Concentration supérieure à 40 µmoles/L: sévère.
Analyse urinaire
On effectue un examen des urines à titre systématique
Échographie obstétricale
L’échographie obstétricale permet de surveiller la vitalité fœtale.
Au besoin, il est complété par un électrocardiotoctogramme pour s'assurer que le bébé va bien.
Enfin, une échographie du foie de la maman peut être demandé pour compléter le bilan et s'assurer que les canaux ne sont pas bouchés.
Le pharmacien et la sage femme sont à même de conseiller et d'orienter si besoin. Pour le diagnostic, un médecin généraliste ou un gynécologue sera nécessaire. En cas de complication, se rapprocher directement des urgences gynécologiques.
Pour calmer les démangeaisons, se gratter avec la paume de la main plutôt qu’avec les ongles. Cela limite l’effraction cutanée.
Appliquer du froid sur la zone irritée (eau froide, compresse humide).
Si cela ne suffit pas, on utilisera l’acide ursodésoxycolique (DELURSAN, URSOLVAN). Il réduit les démangeaisons maternelles. Par contre il n'a aucun effet sur les conséquences néfastes de la cholestase sur la grossesse. La dose est de 10 à 20 mg/kg/jour.

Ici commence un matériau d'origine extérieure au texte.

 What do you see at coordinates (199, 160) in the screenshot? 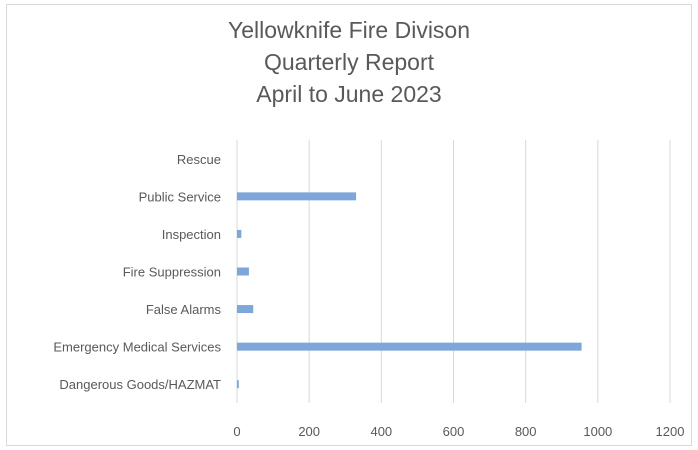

On peut également avoir recours aux antihistaminiques comme la cétirizine et la loratadine. Il y a peu d’études à leur sujet. Toutefois, la cétrizine semble causer le moins d’effets indésirables.
Jusqu’à présent, il n’y a pas de traitement d’efficacité prouvée pour soigner cette maladie hépatique. Il existe tout de même certains médicaments dont les bénéfices restent incertains.
S-adénosylméthionine (SAMe) : il est censé détoxifier les acides biliaires.
La gomme de guar : elle est censée fixer les acides biliaires dans l’intestin.
Le charbon actif : il est supposé fixer les acides biliaires dans l’intestin.
La dexaméthasone : c’est un agent censé réduire la production d’acide biliaire.
La cholestyramine : elle doit fixer les acides biliaires dans l’intestin.
Il existe également des plantes médicinales chinoises dont l’efficacité reste à prouver :
la décoction de yinchenghao (YCHD) ;
le Danxiolong (DXLP) ;
la Salvia ;
le Yiganling : seule ou en combinaison (pas de données probantes).
En cas de cholestase gravidique, il est possible que le bébé soit en détresse respiratoire. Il faut ainsi le surveiller attentivement à la naissance.
Après l’accouchement, les démangeaisons maternelles disparaissent en quelques jours.
Il faudra recontrôler le bilan hépatique à 3 mois. S’il est normal, la reprise de contraception est possible. Autrement, un avis hépatologique est indispensable.
Pour lutter contre les complications de la cholestase gravidique, l’accouchement doit avoir lieu entre 36 et 38 semaines d'aménorrhée, selon la sévérité de la cholestase et surtout s’il y a une souffrance fœtale.
Enfin, on aura parfois recours à une supplémentation de 10 à 20 mg de vitamine K1 pour éviter les hémorragies.